> [Excerpt]
◇ ◇ ◇ ◇ ◇ ◇ ◇
Brothers Nels E. and Alex Swanson of Stromsburg, Nebraska took it upon themselves to make a miniature version of an existing car in order to gain notoriety for their skills as automotive engineers. In 1910, they started building a miniature version of an E-M-F 30 Touring Car. The car was exhibited at the Chicago Auto Show in February 1910 and was soon dubbed the "Baby E-M-F". It is considered to be the first scaled-down miniature car ever produced.

== Takeover ==
Studebaker's president Fred Fish (son-in-law of John M. Studebaker), being unhappy with E-M-F's poor quality and lack of management, gained control of the assets and plant facilities (at Detroit and Walkerville, Ontario) in 1910. To remedy the damage done by E-M-F, Studebaker paid mechanics to visit each unsatisfied owner and replace the defective parts in their vehicles at a cost of US$1 million to the company. The E-M-F name continued into 1912 with the Studebaker name becoming more and more prevalent on the cars. In 1913, the E-M-F name was replaced by Studebaker.

Problems aside, E-M-F vehicles had sold well in the growing marketplace. In 1909 E-M-F placed fourth (producing 7,960 vehicles) in total US automobile production, behind that of Ford Motor Company, Buick, and Maxwell, with Cadillac fifth. In 1910 the firm built 15,020 vehicles and again held on to fourth place behind Ford, Buick, and Overland. In 1911, the firm placed second in overall assemblies with 26,827 automobiles produced for the year. In his history of E-M-F, Anthony Yanik stated Studebaker built its strong automotive base "on the shoulders of E-M-F", having "purchased the entire company for an outrageous price in 1910". However, the E-M-F production figures had been underpinned by Studebaker's vast resources, and sales were largely dependent on Studebaker's reputation and marketing network.

Flanders also ran the short-lived Flanders Automobile Company, which produced cars wholly based on previous E-M-F designs. The Flanders company was absorbed into Maxwell Motor Company (Incorporated) which was reorganized out of the assets of the United States Motor Company in 1913.

On June 20, 2005, the E-M-F (and previously Wayne Automobile) Detroit plant on Piquette Avenue and John R. Street caught fire and within a few hours it was gone. The five-alarm fire nearly spread to the Ford Piquette Avenue Plant where Henry Ford built the first Model T.
◇ ◇ ◇ ◇ ◇ ◇ ◇
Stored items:
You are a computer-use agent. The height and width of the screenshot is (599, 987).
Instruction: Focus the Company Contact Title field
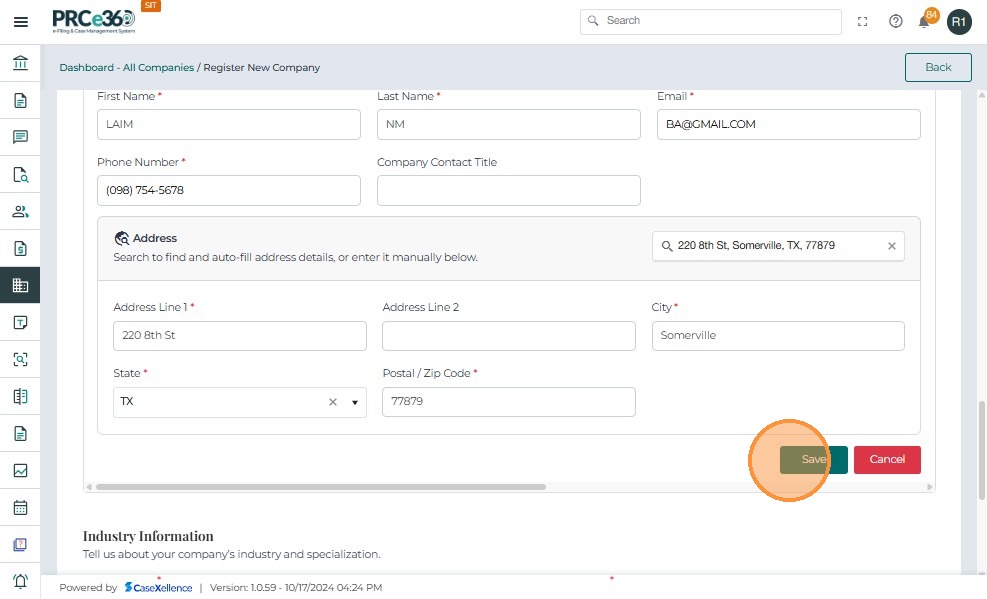point(508,190)
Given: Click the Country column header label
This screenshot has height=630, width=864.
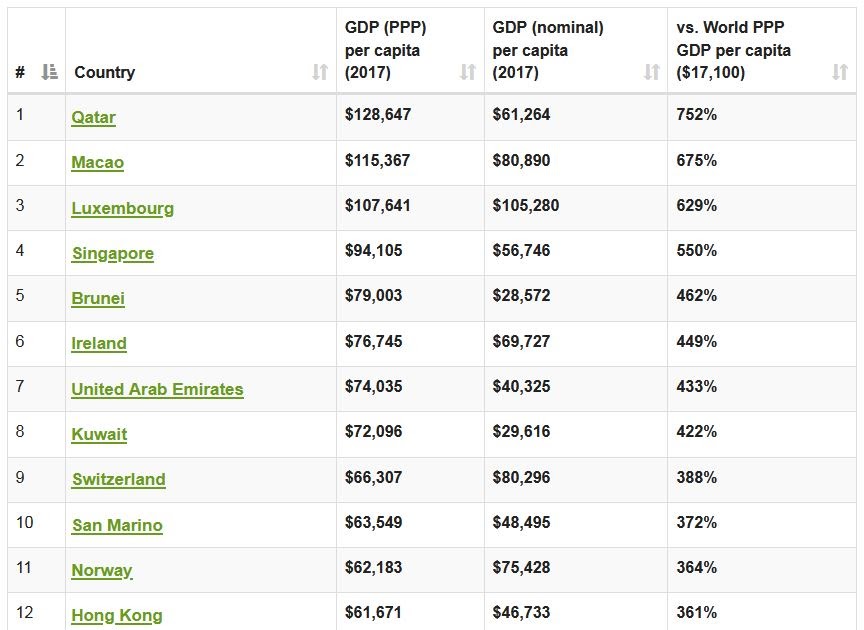Looking at the screenshot, I should point(104,72).
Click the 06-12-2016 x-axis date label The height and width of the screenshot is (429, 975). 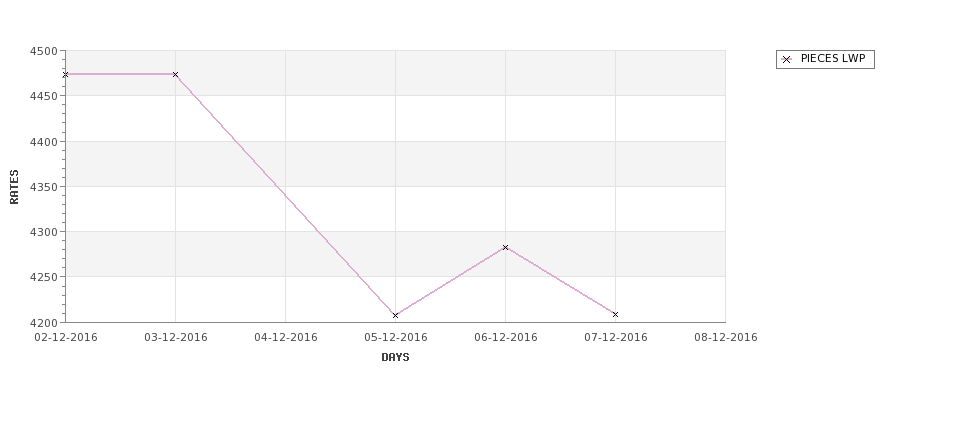506,338
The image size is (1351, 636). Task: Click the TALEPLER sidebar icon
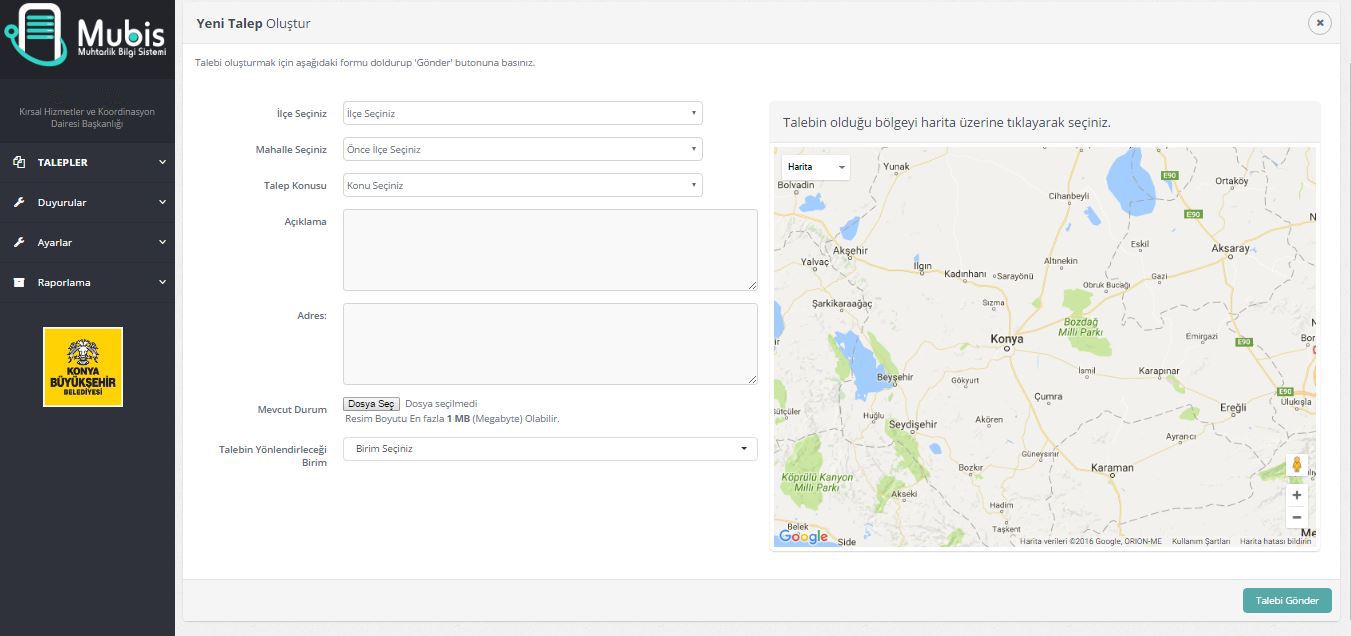18,162
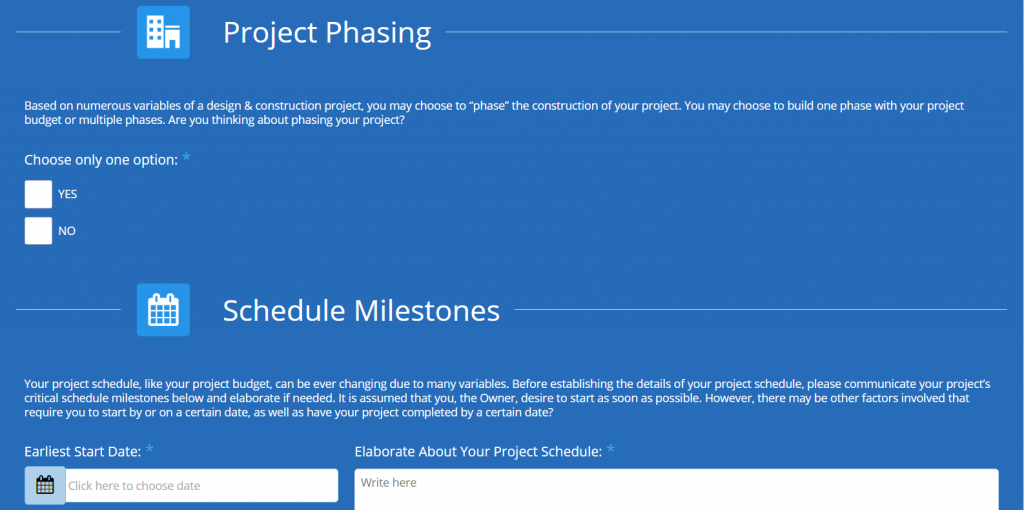Viewport: 1024px width, 510px height.
Task: Click the asterisk after 'Choose only one option'
Action: tap(187, 158)
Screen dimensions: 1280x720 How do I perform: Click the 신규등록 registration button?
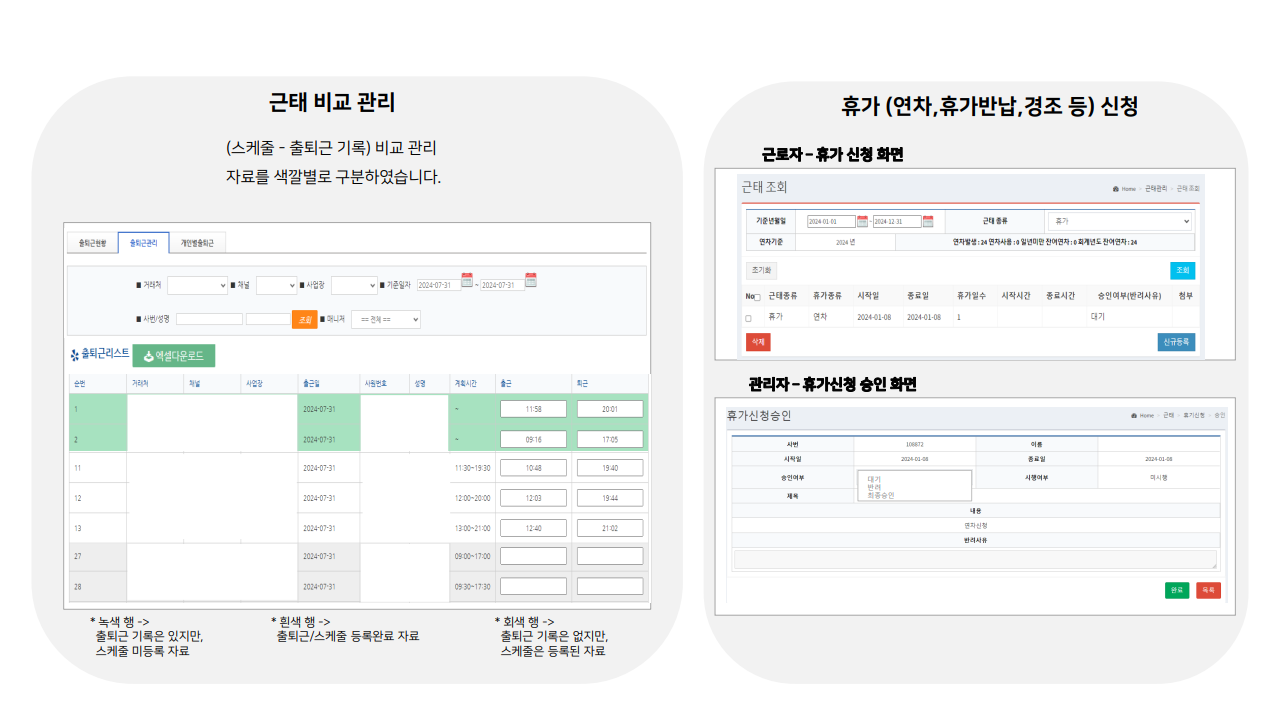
◇ ◇ ◇ ◇ ◇ ◇ ◇
According to the text on E-M-F, what place did the firm hold in overall assemblies in 1911?

Second, with 26,827 automobiles produced that year.